Rédigé par leral.net le Dimanche 29 Août 2010 à 14:47 | | 0 commentaire(s)|

L'idée initiale du général de Gaulle n'est pas d'attaquer Dakar de front mais de réussir par la persuasion le ralliement. Il sait qu'il va trouver face à lui le gouverneur général Boisson qualifié d'homme énergique et déterminé. Il dispose de moyens militaires importants pour maintenir l'autorité du gouvernement de Vichy parce qu'il bénéficie d'un système statique défensif dont l'efficacité est redoutable. Il y a autour de la ville un ensemble d'ouvrages fortifiés, des batteries d'artillerie, des escadrilles d'aviation, une escadre navale dont le fleuron est le croiseur « Richelieu ».


A Rabat, le drapeau de la 5e escadre est tenu par Edmond Marin la Meslée. A ses côtés le commandant Murtin;
A Rabat, le drapeau de la 5e escadre est tenu par Edmond Marin la Meslée. A ses côtés le commandant Murtin;
Le chef de la France libre ne veut rien brusquer et parie sur l'intelligence pour convaincre de la légitimité de sa démarche. Pour ce faire, il envisage d'abord un débarquement assez loin de Dakar et retient Conakry qui est la capitale de la Guinée française. Il établit un plan par lequel une colonne de soldats doit progresser vers la métropole sénégalaise en ralliant les populations et les décideurs locaux. De Gaulle veut faire tomber Dakar sans délai mais avec un soutien populaire et administratif forts. En revanche, les Britanniques soutiennent avec Churchill la manière forte. Le Premier ministre anglais est partisan de l'envoi d'une flotte puissante pour contraindre les autorités de Vichy à renoncer à leurs prétentions de maintien du pouvoir maréchaliste. Toutefois à Londres, on sait que le temps est compté. La bataille d'Angleterre et les opérations en Méditerranée interdisent d'immobiliser trop longtemps une armada au large de l'Afrique occidentale française.
Les conversations entre l'état-major britannique et le général aboutissent à la définition d'un nouveau plan. Il initie une démonstration pacifique au large du port de Dakar avec l'envoi de parlementaires porteurs d'un message du général de Gaulle au gouverneur général Boisson. On parie alors sur le fait que la concentration de navires de guerre au large composée d'un porte-avions, de deux croiseurs de bataille, de six destroyers et trois avisos de la France libre provoquera un déclic salutaire. Est-ce suffisant pour dissuader le commandement vichyste de tout baroud d'honneur ? Sur le papier, on pense que c'est jouable et qu'obtenir au moins le ralliement du bout des lèvres du gouverneur est une hypothèse sérieuse de travail. Si ce scénario échoue, Londres encourage un débarquement de vive force appuyé par les tirs nourris des bâtiments anglais. L'amiral Cunningham, commandant de la flotte britannique, est circonspect. Il n'envisage pas avec un grand enthousiasme un nouvel affrontement avec la marine française après le drame de juillet à Mers el-Kébir. En revanche, l'idée d'une opération sur Dakar excite les Français libres. Le lieutenant Jean Simon note alors : « Nous allions reprendre le combat. Cela venait conforter notre optimisme. Sans être complètement sûrs, nous nous attendions à être reçus avec des arcs de triomphe ! »

== Données affichées ==

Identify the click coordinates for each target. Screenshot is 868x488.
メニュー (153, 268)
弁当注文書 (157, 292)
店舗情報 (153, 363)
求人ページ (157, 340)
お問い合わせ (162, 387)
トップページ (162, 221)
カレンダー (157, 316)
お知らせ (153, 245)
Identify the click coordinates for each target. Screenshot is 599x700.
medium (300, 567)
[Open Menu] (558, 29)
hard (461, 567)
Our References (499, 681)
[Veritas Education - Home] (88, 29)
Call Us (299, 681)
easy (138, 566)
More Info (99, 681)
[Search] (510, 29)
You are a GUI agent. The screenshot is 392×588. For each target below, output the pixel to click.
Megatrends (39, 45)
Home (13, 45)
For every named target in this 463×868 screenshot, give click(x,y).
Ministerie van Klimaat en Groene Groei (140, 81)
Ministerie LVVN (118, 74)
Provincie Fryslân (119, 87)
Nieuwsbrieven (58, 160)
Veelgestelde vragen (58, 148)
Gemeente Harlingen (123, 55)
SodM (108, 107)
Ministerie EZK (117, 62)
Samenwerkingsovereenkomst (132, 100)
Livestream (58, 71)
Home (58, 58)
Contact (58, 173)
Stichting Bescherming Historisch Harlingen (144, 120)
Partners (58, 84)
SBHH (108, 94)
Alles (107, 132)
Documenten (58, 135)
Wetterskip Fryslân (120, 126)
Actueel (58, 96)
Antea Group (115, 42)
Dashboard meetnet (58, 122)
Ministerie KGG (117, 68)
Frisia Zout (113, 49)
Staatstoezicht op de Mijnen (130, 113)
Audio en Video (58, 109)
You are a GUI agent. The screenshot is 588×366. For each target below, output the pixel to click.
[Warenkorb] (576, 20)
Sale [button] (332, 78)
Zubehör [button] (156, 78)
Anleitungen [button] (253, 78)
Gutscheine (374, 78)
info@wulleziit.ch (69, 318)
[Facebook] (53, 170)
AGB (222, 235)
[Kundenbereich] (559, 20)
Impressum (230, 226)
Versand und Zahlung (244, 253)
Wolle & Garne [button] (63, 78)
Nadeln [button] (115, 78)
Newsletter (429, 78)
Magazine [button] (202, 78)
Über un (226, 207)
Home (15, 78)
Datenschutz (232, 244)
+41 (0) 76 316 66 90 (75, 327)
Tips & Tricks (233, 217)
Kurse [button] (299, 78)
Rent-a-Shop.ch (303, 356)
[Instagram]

== Exercice ==
Répondez à ces questions d'après le texte sur Dakar :
1. Quel croiseur est présenté comme le fleuron de l'escadre navale ?
2. Quelle ville de Guinée française de Gaulle retient-il pour un débarquement loin de Dakar ?
3. Qui commande la flotte britannique ?
Les entrées sont un contenu à part, distinct du texte sur Dakar.

== Réponse attendue ==
1. Le croiseur « Richelieu ».
2. Conakry, la capitale de la Guinée française.
3. L'amiral Cunningham.